An agro-tourism site in Siem Reap city is aiming to take tourists back in history by allowing them to visit one of the dwindling traditional Cambodian domestic farms and experience how much of the Kingdom once lived.
Chreav community, sitting about 10km west of the Angkor Wat temple complex, harks back to the days of oxcarts, dirt roads and manual farming.
Krouch Ly – who promotes Chreav community as an agro-tourism destination – has arranged tours around the community, which began inviting visitors in March 2013.
“The oxcart tour is a unique experience. The oxcart is useful for serving many purposes, from family transportation to farming activities. Taking a trip on a cart drawn by two oxen is an affordable and safe adventure, allowing you to conveniently explore the countryside and the country’s ancient civilisation,” he says.
Visitors meet with local farmers growing vegetables and fruit using natural fertilisers, as well as learn how to cook local ingredients in Khmer food.
“We arrange many activities, including shopping at a local market, visiting local schools, riding an oxcart, seeing vegetable farms, watching birds, learning how to cook Khmer food and enjoying a meal together. We also take them to go fishing in a lake or visit a rice field,” says Ly.
Chreav is a long-established community of seven villages and is home to more than 2,500 families. Now, with several private tourism companies bringing guests to experience village life, many of the families now earn their living by offering homestays to visiting tourists.
“The local people earn income from tourism by providing a homestay service, as well as selling home-grown vegetables and fruit,” says Ly, who is founder of eco-tourism company Agro-tourism Cambodia. “We keep the environment clean and we maintain our homes to make them more attractive to visitors.”
The number of oxcarts in the community has increased from eight to 12 over the past two years, as the number of tourists wishing to take tours has increased, while the number of homestays in the community is also rising each year.

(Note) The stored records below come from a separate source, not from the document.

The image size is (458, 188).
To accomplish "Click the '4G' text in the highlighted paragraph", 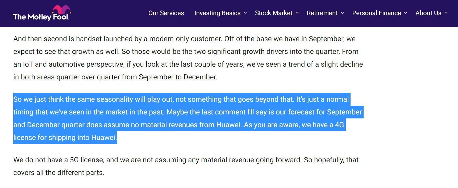I will 339,125.
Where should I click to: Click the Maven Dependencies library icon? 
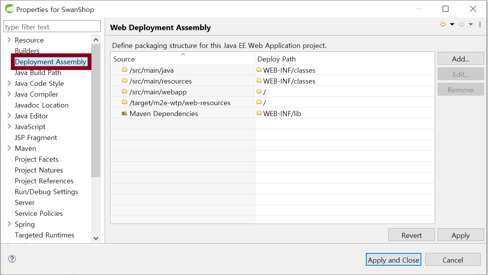pyautogui.click(x=124, y=113)
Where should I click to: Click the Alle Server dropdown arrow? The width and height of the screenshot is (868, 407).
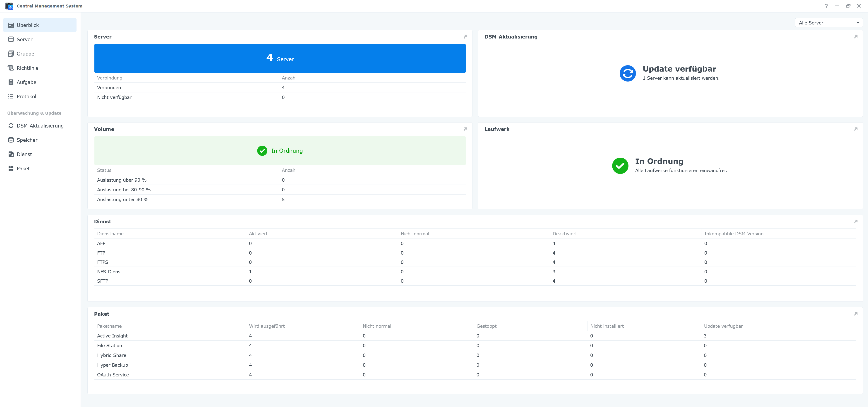858,23
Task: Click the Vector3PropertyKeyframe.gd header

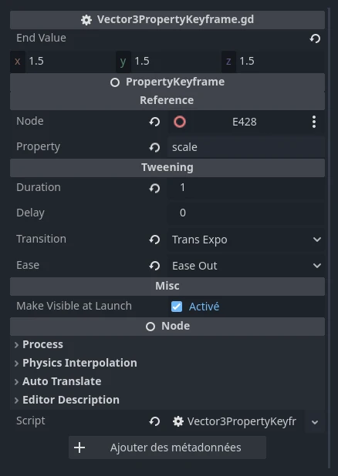Action: (167, 20)
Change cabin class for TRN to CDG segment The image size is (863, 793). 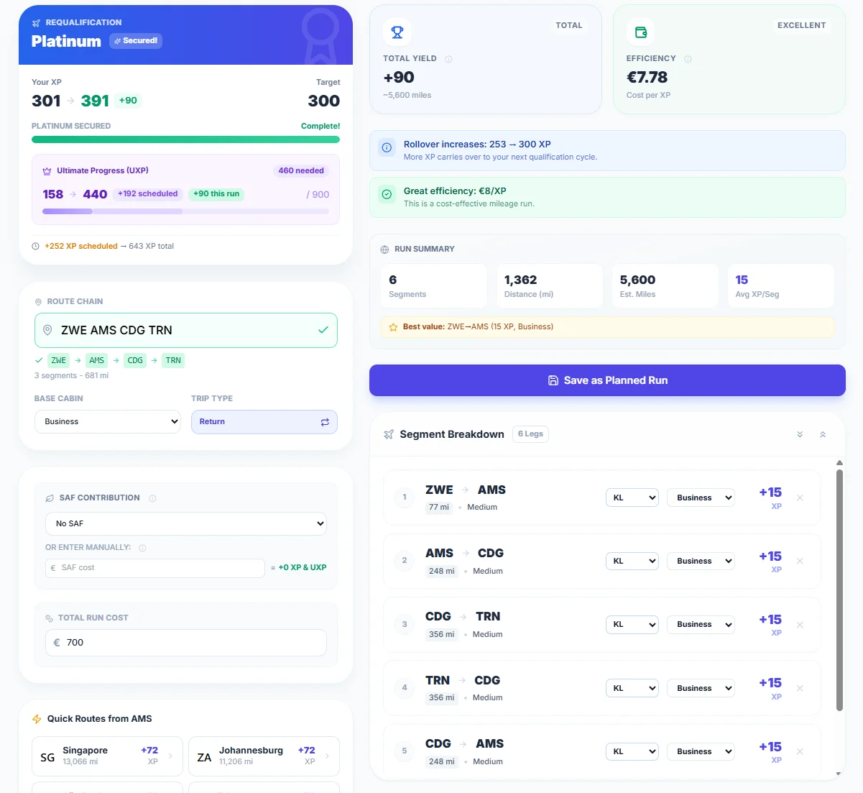[701, 688]
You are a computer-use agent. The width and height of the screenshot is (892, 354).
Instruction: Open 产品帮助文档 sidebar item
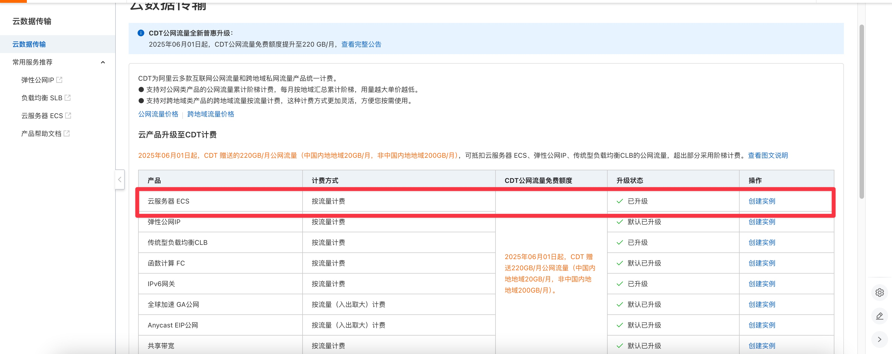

“Now, homestays and guesthouses are available from $8 to $18 per night, with some even equipped with air-conditioning and a swimming pool. We want visitors to stay longer and some elderly people need to relax and cool down after a long day walking in the heat,” he says.
Only 3km from the community is Pearaing Biodiversity Conservation Center, a popular spot with tourists, where 135 species of wild exotic birds flock to the lake to feed and drink.

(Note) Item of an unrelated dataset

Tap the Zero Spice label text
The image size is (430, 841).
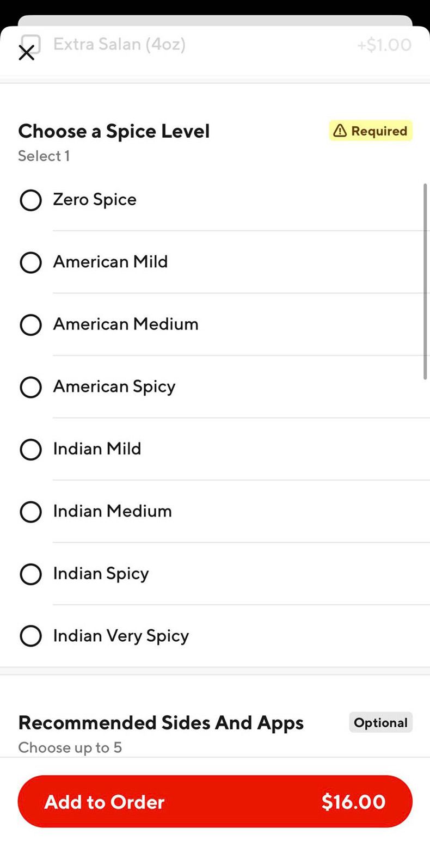[95, 199]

“Many species of water birds live at Pearaing, including comb ducks, cormorants, darters, purple and grey herons, adjutants and black headed ibis. A guided boat tour is a great way to see the various water birds and help to preserve the area,” says Ly.
While many of the visitors are Cambodian, Ly says that he has been pleasantly surprised to see many foreign tourists who want to experience the rural Cambodian lifestyle too.
“During the wet season from May to October, the number of tourists in the village drops, with around 20 visitors brought by tour agents per day. In the high season, the number increases to one hundred people a day,” says Ly.
But as the community grows, the small village has become more urbanised, leading Agro-tourism Cambodia, along with some village members, to start a breakaway agro-tourism community nearby on Kulen mountain.
“We are shifting to Kulen mountain as a new eco-tourism site because the area is not developed like Chreav community is now. We are building an information station to provide tour information,” says Ly.
A tour in Chreav community can be booked as an individual or a group package. Prices start from $25 for one person, or $6 per person for a group of 11 to 25 people. The tours include an English speaking guide, admission fees, sightseeing and drinking water.
Visitors are strongly advised to dress modestly by covering their shoulders and knees, as well as bring sun cream and extra water.